I have a waveform where I sliced the flat top so I can do some analysis on the amplitudes of each frequency. I have a dataset of N measurements each with M samples of current (A) over time (microseconds). I expect that there is a frequency on the 100 Hz sideband of the expected frequency. I curve fitted the expected frequency on the waveform and removed it. Then I applied a Hann window on the remaining noise and took the FFT of that.

import numpy as np
complex_fft = np.fft.rfft(waveformdata*np.hanning(len(waveformdata)))
fft_bins = np.fft.rfftfreq(size, d=(periodMicroSeconds/10**6))
unscaled_amplitude = abs(complex_fft)

Then I aggregated the min/max/mean values of the unscaled_amplitudes.
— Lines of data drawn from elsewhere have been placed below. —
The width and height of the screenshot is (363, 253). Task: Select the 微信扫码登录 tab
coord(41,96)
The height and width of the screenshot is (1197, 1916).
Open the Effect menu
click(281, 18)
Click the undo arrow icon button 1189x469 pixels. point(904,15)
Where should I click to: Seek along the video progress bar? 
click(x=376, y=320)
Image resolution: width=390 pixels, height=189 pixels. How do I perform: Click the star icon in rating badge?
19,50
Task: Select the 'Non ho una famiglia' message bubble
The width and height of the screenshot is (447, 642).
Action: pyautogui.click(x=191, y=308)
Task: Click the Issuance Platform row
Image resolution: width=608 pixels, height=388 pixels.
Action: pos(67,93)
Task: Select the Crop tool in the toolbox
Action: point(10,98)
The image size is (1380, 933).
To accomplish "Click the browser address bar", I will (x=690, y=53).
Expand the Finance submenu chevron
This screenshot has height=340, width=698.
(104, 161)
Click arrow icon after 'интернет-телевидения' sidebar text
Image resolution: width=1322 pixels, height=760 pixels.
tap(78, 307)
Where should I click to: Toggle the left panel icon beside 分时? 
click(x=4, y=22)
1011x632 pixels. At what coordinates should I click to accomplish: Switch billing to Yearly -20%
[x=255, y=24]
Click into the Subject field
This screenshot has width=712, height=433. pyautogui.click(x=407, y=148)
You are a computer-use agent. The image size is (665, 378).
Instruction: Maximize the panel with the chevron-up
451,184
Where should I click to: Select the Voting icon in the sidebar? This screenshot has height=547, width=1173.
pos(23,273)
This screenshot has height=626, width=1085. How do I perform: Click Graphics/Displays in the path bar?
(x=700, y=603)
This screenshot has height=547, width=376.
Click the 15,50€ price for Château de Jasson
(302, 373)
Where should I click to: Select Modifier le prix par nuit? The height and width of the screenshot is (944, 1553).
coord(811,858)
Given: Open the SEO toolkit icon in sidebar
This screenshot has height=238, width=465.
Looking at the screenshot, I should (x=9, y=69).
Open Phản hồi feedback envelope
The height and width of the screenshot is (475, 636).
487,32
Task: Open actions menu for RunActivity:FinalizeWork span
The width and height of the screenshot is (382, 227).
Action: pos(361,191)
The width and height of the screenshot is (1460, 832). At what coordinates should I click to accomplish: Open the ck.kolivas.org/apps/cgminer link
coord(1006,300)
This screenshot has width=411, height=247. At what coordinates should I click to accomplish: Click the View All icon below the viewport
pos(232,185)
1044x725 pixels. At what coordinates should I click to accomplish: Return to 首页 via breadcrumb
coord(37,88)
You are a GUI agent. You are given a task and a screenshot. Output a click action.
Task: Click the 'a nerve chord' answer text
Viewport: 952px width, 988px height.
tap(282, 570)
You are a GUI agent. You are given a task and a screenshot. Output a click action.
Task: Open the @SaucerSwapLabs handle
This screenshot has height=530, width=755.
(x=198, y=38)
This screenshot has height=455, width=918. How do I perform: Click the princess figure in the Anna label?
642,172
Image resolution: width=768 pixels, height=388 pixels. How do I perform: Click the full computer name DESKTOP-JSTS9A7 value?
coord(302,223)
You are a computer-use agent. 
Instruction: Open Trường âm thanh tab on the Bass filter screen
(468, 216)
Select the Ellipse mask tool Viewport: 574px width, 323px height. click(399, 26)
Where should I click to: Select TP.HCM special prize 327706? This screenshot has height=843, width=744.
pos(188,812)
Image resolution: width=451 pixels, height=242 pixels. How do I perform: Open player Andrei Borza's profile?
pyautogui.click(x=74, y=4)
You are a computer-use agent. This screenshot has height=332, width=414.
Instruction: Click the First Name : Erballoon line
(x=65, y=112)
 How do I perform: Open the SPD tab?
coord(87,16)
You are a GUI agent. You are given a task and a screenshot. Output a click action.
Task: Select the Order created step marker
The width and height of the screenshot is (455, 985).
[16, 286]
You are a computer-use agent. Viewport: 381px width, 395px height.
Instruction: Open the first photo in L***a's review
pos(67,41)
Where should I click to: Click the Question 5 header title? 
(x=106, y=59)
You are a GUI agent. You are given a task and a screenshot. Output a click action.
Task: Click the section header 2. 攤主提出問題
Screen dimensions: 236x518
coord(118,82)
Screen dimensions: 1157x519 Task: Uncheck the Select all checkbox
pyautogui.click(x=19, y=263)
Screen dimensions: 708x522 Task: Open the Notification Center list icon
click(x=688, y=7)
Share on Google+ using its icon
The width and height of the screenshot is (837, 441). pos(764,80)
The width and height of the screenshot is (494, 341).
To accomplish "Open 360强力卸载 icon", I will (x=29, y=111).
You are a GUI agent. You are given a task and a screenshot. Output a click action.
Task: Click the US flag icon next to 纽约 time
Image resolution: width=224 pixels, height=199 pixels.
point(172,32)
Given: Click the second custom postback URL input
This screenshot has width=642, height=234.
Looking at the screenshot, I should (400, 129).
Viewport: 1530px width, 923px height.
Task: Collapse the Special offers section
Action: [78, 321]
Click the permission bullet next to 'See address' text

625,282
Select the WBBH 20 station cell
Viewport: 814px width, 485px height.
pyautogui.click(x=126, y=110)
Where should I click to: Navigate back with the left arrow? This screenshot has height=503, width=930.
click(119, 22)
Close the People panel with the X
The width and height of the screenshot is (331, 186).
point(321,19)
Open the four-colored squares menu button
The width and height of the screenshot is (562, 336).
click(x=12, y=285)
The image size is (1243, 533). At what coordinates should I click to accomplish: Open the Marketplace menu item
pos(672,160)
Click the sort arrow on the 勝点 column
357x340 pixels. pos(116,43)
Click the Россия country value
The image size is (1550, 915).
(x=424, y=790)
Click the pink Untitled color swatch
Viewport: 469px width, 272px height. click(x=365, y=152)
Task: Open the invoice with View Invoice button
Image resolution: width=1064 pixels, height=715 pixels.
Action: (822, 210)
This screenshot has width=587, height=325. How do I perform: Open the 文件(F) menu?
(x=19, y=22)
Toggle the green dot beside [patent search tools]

Now I want to plot the amplitude of each frequency of the remaining noise. This all worked but I'm not sure if the remaining noises are within the precision of the measurement equipment. So I want to see the true current on each frequency.

I saw somewhere that with a normal waveform I have to scale the amplitude by dividing it by M to show the true amplitude. Then I read somewhere else that with a Hann window I have to scale it again by multiplying by 2. Is this true? Should I scale the amplitude by 2/M*unscaled_amplitude to get the current?